I had to mow yesterday; the grass was looking pretty shaggy since I had abandoned ship and headed down to Florida with my family for a few days of fun on the beach. Upon my return from Key Biscayne, I find the garden in new bloom...a variety of colors and textures from the scarlet bee balm, the old climbing roses, the soft pink heads of Queen of the Prairie, the lilac trumpets of hosta, and the fringed white of ragged robin. The garden is beautiful, altho begging for some projects to be done!
I got busy and pulled all the bricks from the original edging, then laid them into their new channel. I had used the garden hose a couple weeks back to lay down a new edge 4-6 feet out from the perimeter edging laid out years ago. Bigger beds mean less mowing and that is always a good thing, right? After getting that most gentle curve just right, I cut the new edge into the turf, popped out the sod clods, and hauled them off to the compost pile.

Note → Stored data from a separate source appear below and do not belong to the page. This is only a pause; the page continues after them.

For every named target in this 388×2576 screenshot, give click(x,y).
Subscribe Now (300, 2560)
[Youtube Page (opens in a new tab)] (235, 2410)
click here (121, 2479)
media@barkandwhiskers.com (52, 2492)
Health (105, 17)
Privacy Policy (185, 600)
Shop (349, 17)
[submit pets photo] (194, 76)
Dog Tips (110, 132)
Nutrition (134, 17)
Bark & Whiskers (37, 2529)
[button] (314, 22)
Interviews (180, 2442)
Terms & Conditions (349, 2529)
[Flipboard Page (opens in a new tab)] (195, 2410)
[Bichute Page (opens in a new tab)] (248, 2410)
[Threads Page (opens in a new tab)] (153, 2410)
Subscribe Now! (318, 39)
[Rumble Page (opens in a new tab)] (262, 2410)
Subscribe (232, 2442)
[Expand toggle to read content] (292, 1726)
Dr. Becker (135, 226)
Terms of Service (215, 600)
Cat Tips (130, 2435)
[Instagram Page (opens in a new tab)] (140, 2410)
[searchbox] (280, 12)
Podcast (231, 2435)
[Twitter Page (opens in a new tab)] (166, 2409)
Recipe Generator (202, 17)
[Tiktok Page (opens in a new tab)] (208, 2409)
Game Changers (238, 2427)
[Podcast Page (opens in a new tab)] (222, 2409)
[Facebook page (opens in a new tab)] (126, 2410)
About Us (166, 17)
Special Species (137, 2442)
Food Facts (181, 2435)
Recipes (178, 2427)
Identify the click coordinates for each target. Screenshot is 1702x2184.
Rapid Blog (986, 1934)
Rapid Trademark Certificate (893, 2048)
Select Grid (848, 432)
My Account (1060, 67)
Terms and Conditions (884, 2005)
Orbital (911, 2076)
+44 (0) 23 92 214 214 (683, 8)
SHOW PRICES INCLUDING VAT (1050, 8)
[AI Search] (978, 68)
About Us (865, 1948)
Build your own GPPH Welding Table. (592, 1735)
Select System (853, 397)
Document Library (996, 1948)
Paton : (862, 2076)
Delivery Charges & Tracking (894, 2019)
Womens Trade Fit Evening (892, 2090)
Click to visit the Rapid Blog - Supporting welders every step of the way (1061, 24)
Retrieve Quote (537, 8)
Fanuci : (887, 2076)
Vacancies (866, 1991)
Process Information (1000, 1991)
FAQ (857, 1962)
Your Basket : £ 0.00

Anything seems like more fun than 'writing my thesis', so working in the garden is a joy. School has a funny way of interfering with my 'other' life, but this summer I am once again becoming closely acquainted with manual labor in the garden. Rather than turn over umpteen million square feet of sod, I had decided to lay down sheets of newspaper, then cover them with soil. I still have six large garbage cans of rich, black loam that I excavated shovelful by shovelful when I dug my pond. So today I have also been scooping that same soil from 1, 2...and now 4 barrels and hauling it back across the yard to cover my newspaper. It seemed easier than turning sod at the time I was planning all this. I now know that earth-moving should be the exclusive work of worms and ants, studly men, and Big! yellow Caterpillars.
My other project is tied to this bed expansion...building steps down the slope off my patio and then tying in the new edging with the stair steps.